> **PROBLEM TO WORK ON**
From the data that follows, print exactly the lines starting at the one containing "How do I perform: Toggle" and ending at the one containing "You are a computer-use agent. The"; include both of them and nothing more.

BEGIN PROVIDED RECORDS

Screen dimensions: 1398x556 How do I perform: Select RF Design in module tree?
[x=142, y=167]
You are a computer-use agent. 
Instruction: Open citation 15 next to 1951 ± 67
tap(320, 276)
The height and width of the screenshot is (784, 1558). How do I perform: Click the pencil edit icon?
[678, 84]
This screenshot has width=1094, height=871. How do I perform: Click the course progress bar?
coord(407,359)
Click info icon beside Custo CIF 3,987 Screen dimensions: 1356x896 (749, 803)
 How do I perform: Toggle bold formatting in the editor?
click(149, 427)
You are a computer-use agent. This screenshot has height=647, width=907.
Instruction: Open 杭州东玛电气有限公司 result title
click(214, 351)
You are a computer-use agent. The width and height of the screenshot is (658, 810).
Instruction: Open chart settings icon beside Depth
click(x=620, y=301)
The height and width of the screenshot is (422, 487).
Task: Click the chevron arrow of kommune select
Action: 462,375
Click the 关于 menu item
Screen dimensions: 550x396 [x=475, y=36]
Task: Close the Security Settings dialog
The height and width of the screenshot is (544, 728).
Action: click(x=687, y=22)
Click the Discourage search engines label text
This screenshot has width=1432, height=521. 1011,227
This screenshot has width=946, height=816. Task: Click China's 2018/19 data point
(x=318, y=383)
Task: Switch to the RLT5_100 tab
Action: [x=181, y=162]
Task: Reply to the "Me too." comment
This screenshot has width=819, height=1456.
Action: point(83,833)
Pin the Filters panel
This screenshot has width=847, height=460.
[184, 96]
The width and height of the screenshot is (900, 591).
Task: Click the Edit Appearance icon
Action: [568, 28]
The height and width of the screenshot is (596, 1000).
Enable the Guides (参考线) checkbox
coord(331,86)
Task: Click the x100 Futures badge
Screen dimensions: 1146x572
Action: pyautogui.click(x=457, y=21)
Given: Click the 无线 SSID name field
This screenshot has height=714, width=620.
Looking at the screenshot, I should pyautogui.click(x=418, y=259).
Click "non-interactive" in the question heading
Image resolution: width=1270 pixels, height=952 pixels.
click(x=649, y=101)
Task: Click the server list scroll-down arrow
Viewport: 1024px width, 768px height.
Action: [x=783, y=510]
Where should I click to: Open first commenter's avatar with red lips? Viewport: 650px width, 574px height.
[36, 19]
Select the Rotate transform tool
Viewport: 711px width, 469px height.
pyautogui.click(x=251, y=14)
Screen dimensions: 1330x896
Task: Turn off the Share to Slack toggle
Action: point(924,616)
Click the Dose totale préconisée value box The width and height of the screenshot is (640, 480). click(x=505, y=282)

END PROVIDED RECORDS

> **SOLUTION FOR THIS TASK**
 How do I perform: Toggle bold formatting in the editor?
click(149, 427)
You are a computer-use agent. This screenshot has height=647, width=907.
Instruction: Open 杭州东玛电气有限公司 result title
click(214, 351)
You are a computer-use agent. The width and height of the screenshot is (658, 810).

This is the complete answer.